■ Problem ■
Print the following lines exactly as they appear.

(Records for locating described items)
════════
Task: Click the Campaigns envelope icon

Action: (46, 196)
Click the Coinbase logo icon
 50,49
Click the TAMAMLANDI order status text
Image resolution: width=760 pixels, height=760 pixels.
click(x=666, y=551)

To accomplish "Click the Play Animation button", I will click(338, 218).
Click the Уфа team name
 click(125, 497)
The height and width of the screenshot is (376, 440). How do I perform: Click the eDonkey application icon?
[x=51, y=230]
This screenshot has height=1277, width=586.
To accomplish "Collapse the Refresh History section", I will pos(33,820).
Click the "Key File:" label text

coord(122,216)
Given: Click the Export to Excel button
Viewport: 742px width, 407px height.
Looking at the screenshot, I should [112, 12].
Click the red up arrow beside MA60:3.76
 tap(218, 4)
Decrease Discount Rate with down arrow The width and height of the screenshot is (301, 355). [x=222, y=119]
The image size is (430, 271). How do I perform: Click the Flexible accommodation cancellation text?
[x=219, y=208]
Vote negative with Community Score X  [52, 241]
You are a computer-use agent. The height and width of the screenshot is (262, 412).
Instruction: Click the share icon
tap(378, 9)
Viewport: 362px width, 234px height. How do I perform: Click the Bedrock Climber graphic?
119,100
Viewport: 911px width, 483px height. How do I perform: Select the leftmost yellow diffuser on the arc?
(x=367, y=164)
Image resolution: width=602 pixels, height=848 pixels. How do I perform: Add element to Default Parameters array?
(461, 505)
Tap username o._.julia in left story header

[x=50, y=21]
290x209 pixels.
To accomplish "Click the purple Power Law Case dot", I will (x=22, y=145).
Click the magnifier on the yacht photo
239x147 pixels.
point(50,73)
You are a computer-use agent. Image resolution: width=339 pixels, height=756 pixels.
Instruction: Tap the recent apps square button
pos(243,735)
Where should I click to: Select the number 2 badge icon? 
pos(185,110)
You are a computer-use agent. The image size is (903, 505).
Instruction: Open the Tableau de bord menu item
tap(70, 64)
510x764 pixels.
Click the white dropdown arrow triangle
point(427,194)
════════
■ Answer to this exercise ■
Task: Click the Campaigns envelope icon

Action: (46, 196)
Click the Coinbase logo icon
 50,49
Click the TAMAMLANDI order status text
Image resolution: width=760 pixels, height=760 pixels.
click(x=666, y=551)

To accomplish "Click the Play Animation button", I will click(338, 218).
Click the Уфа team name
 click(125, 497)
The height and width of the screenshot is (376, 440). How do I perform: Click the eDonkey application icon?
[x=51, y=230]
This screenshot has height=1277, width=586.
To accomplish "Collapse the Refresh History section", I will pos(33,820).
Click the "Key File:" label text

coord(122,216)
Given: Click the Export to Excel button
Viewport: 742px width, 407px height.
Looking at the screenshot, I should [112, 12].
Click the red up arrow beside MA60:3.76
 tap(218, 4)
Decrease Discount Rate with down arrow The width and height of the screenshot is (301, 355). [x=222, y=119]
The image size is (430, 271). How do I perform: Click the Flexible accommodation cancellation text?
[x=219, y=208]
Vote negative with Community Score X  [52, 241]
You are a computer-use agent. The height and width of the screenshot is (262, 412).
Instruction: Click the share icon
tap(378, 9)
Viewport: 362px width, 234px height. How do I perform: Click the Bedrock Climber graphic?
119,100
Viewport: 911px width, 483px height. How do I perform: Select the leftmost yellow diffuser on the arc?
(x=367, y=164)
Image resolution: width=602 pixels, height=848 pixels. How do I perform: Add element to Default Parameters array?
(461, 505)
Tap username o._.julia in left story header

[x=50, y=21]
290x209 pixels.
To accomplish "Click the purple Power Law Case dot", I will (x=22, y=145).
Click the magnifier on the yacht photo
239x147 pixels.
point(50,73)
You are a computer-use agent. Image resolution: width=339 pixels, height=756 pixels.
Instruction: Tap the recent apps square button
pos(243,735)
Where should I click to: Select the number 2 badge icon? 
pos(185,110)
You are a computer-use agent. The image size is (903, 505).
Instruction: Open the Tableau de bord menu item
tap(70, 64)
510x764 pixels.
Click the white dropdown arrow triangle
point(427,194)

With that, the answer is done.